▸ WORK REQUIRED: Starting with the line that has "1568x691 pixels. Task: Click" in the records below and ending with the line that has "Select the White color thumbnail", output those lines exactly and nothing more; omit the pictures.

(Stored entries)
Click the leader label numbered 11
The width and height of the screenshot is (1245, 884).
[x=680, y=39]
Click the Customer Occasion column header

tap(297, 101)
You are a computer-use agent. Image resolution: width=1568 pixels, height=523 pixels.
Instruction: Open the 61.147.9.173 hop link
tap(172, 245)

...

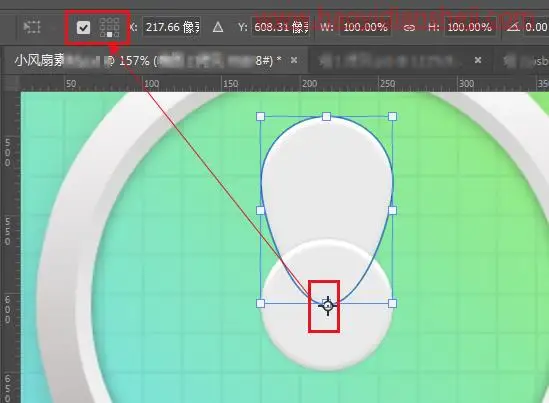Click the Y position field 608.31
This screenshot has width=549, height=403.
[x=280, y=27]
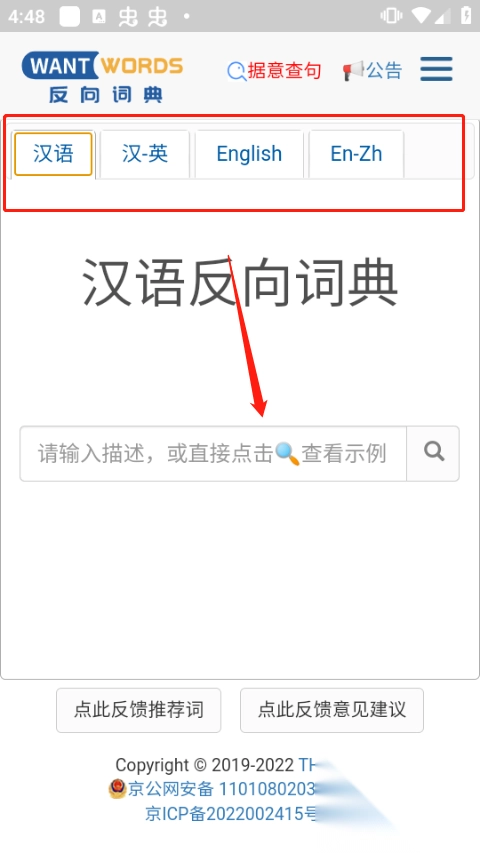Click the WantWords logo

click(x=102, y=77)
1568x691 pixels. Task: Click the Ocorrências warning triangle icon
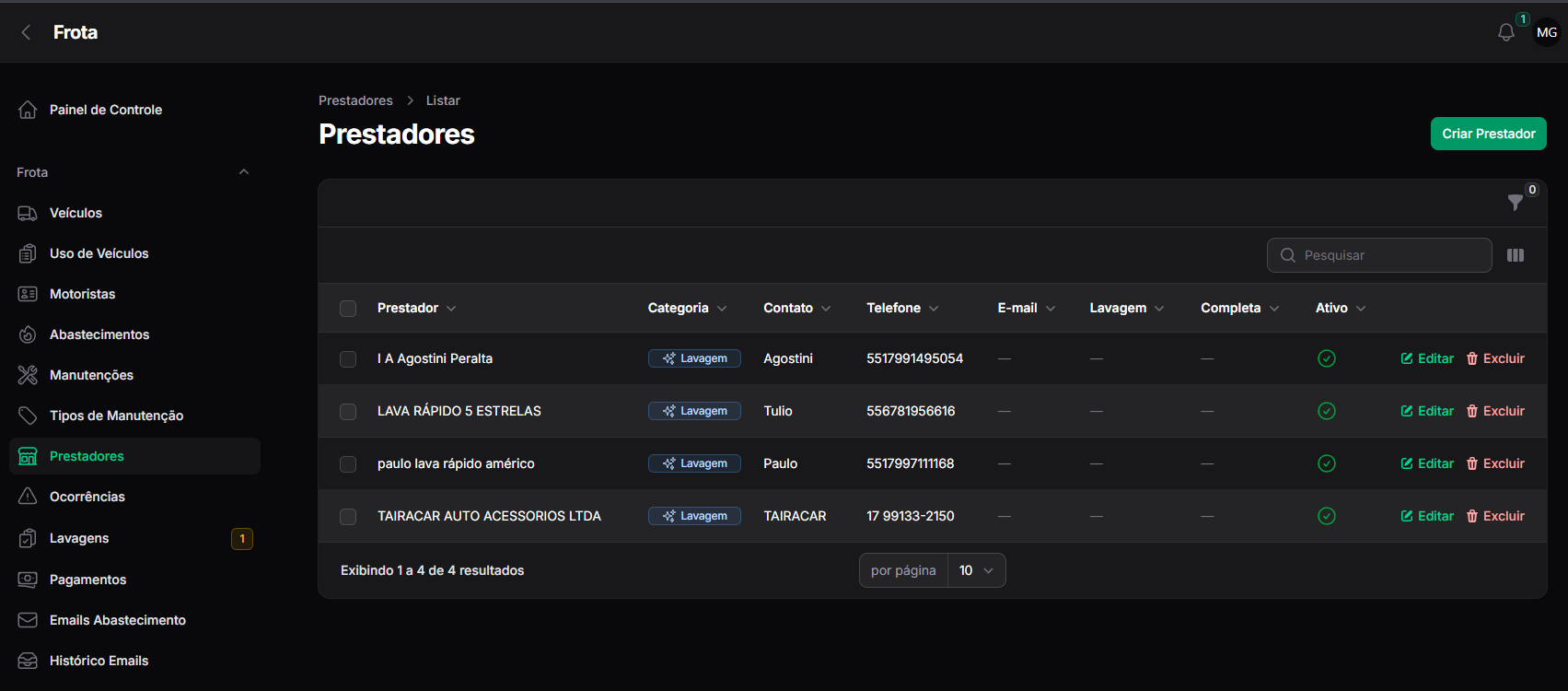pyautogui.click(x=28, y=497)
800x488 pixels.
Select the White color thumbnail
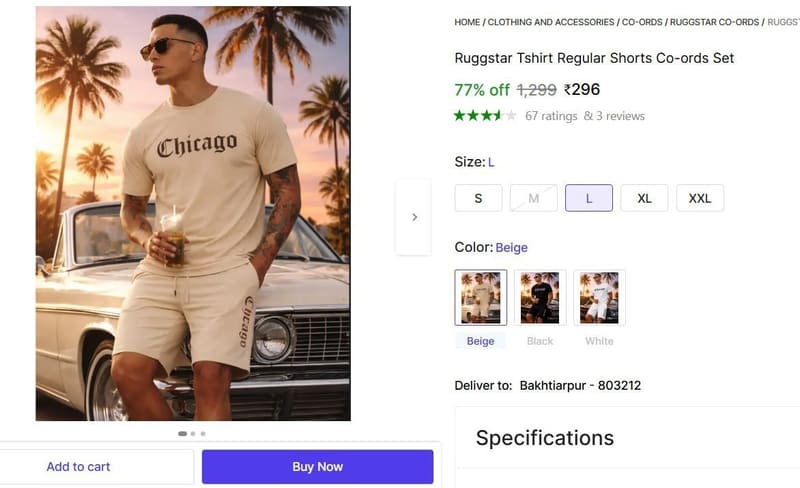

▸ ANSWER SPACE:
1568x691 pixels. Task: Click the Ocorrências warning triangle icon
pyautogui.click(x=28, y=497)
800x488 pixels.
Select the White color thumbnail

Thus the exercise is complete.